Twist-resilient and robust ferroelectric quantum spin Hall insulators driven by van der Waals interactions
Antimo Marrazzo, Marco Gibertini

TL;DR
This paper proposes a robust, room-temperature ferroelectric control of quantum spin Hall insulators in 2D heterostructures, enabling non-volatile topological switching via van der Waals interactions.
Contribution
It introduces a novel heterostructure design combining ferroelectric and trivial insulator layers to achieve switchable topological phases with enhanced stability.
Findings
The heterostructure switches between trivial and topological phases upon polarization reversal.
The topological band gap is mediated by interlayer hybridization and spin-orbit coupling.

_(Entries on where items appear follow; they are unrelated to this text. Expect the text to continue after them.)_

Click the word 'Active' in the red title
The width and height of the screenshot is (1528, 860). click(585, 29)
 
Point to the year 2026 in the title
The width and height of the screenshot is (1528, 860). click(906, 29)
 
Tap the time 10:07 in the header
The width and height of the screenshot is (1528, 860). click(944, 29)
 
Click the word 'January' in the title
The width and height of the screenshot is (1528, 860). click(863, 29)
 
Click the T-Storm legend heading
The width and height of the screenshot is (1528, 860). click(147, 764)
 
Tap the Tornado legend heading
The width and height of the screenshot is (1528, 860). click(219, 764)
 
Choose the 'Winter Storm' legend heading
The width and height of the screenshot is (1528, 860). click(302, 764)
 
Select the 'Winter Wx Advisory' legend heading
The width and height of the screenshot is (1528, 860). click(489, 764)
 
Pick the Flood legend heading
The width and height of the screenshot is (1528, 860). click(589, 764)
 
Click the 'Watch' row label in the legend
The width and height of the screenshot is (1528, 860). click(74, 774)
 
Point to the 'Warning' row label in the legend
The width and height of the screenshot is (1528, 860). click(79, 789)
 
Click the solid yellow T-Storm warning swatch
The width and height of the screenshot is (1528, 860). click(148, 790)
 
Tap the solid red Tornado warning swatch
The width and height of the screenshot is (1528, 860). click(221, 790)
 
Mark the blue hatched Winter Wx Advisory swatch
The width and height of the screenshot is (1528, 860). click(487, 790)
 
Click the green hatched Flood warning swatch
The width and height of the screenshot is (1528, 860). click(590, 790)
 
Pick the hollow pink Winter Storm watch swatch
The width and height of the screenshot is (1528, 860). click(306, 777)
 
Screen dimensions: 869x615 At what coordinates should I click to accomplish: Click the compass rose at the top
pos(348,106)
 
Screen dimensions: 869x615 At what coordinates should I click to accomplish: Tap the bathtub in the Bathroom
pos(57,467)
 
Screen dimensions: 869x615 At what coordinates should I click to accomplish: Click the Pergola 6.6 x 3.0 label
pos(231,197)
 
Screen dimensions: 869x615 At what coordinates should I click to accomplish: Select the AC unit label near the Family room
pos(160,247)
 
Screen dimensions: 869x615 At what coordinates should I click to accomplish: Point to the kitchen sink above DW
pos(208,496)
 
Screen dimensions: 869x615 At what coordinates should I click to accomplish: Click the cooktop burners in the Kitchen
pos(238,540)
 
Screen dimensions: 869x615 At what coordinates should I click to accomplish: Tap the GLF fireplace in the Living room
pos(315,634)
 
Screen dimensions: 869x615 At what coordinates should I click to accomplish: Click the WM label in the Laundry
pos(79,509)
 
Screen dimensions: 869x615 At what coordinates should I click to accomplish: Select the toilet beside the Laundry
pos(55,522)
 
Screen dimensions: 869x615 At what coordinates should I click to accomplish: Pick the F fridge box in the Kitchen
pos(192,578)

The effect persists at room temperature and is resilient to layer orientation.
Abstract
Quantum spin Hall insulators (QSHI) have been proposed to power a number of applications, many of which rely on the possibility to switch on and off the non-trivial topology. Typically this control is achieved through strain or external electric fields, which require energy consumption to be maintained. On the contrary, a non-volatile mechanism would be highly beneficial and could be realized through ferroelectricity if opposite polarization states are associated with different topological phases. While this is not possible in a single ferroelectric material where the two polarization states are related by inversion, the necessary asymmetry could be introduced by combining a ferroelectric layer with another two-dimensional (2D) trivial insulator. Here, by means of first-principles simulations, not only we propose that this is a promising strategy to engineer non-volatile ferroelectric…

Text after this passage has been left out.